U.S. President Barack Obama's point man in the Middle East is launching a new peace mission.
U.S. envoy George Mitchell hopes to revive peace talks between Israel and the Palestinians after a 15-month stalemate. It is his first trip to the region since Israeli Prime Minister Benjamin Netanyahu returned from a visit to Washington a month ago amid a deep rift in U.S.-Israel relations.
The United States has demanded Israel freeze construction in disputed East Jerusalem, on territory the Palestinians seek for the capital of a future state. Israel has refused, saying Jerusalem is its capital and it can build anywhere in the city.

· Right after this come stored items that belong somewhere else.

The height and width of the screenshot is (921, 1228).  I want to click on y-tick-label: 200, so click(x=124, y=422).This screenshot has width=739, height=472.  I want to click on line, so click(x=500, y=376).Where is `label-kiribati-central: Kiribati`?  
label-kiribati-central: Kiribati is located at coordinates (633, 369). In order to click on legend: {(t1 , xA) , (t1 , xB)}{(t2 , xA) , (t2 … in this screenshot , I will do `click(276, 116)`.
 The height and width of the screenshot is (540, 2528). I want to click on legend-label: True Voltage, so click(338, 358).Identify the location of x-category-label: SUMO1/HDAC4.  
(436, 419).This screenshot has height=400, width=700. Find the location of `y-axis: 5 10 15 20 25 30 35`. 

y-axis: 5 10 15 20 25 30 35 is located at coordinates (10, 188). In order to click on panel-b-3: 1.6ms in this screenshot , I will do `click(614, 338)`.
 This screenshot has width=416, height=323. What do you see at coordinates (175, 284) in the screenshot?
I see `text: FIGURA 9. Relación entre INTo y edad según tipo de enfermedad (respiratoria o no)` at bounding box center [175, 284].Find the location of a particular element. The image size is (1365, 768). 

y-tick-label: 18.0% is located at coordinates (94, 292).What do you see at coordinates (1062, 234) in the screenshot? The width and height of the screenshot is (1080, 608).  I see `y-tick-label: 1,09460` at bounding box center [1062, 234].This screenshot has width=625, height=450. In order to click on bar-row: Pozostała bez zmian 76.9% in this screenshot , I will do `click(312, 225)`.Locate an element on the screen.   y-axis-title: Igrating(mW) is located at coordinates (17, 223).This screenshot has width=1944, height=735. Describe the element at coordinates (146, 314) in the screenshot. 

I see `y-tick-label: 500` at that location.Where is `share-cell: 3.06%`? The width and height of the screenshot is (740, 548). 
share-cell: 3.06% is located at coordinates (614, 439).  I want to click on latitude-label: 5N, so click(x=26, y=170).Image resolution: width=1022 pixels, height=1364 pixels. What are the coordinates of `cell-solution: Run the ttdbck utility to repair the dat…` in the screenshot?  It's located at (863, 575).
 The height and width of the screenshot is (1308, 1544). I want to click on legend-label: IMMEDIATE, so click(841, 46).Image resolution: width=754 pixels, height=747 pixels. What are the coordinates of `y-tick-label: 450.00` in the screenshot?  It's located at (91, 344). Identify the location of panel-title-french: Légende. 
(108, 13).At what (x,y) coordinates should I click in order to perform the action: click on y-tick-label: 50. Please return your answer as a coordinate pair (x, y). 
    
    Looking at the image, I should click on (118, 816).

Israeli parliamentarian Danny Denon, of Mr. Netanyahu's right-wing Likud Party, says there is a national consensus on Jerusalem.
"On the issue of Jerusalem, I hear the voices coming from people from the center, from the left, we are united about Jerusalem. As the united capital, there will not be any freeze on the issue of Jerusalem," said Denon.
The Palestinians have refused to return to the negotiating table until Israel stops building in East Jerusalem. Palestinian chief negotiator Saeb Erekat says the Israeli government is torpedoing any chance of a negotiated peace.
"You have a government that is insisting on settlements, on dictation. What they are doing, they are undermining the two-state solution," said Erekat.
Under U.S. pressure, Israel is considering confidence-building measures to goad the Palestinians back to the negotiating table. These include the release of Palestinian prisoners, removal of roadblocks and handing more West Bank territory over to Palestinian security control.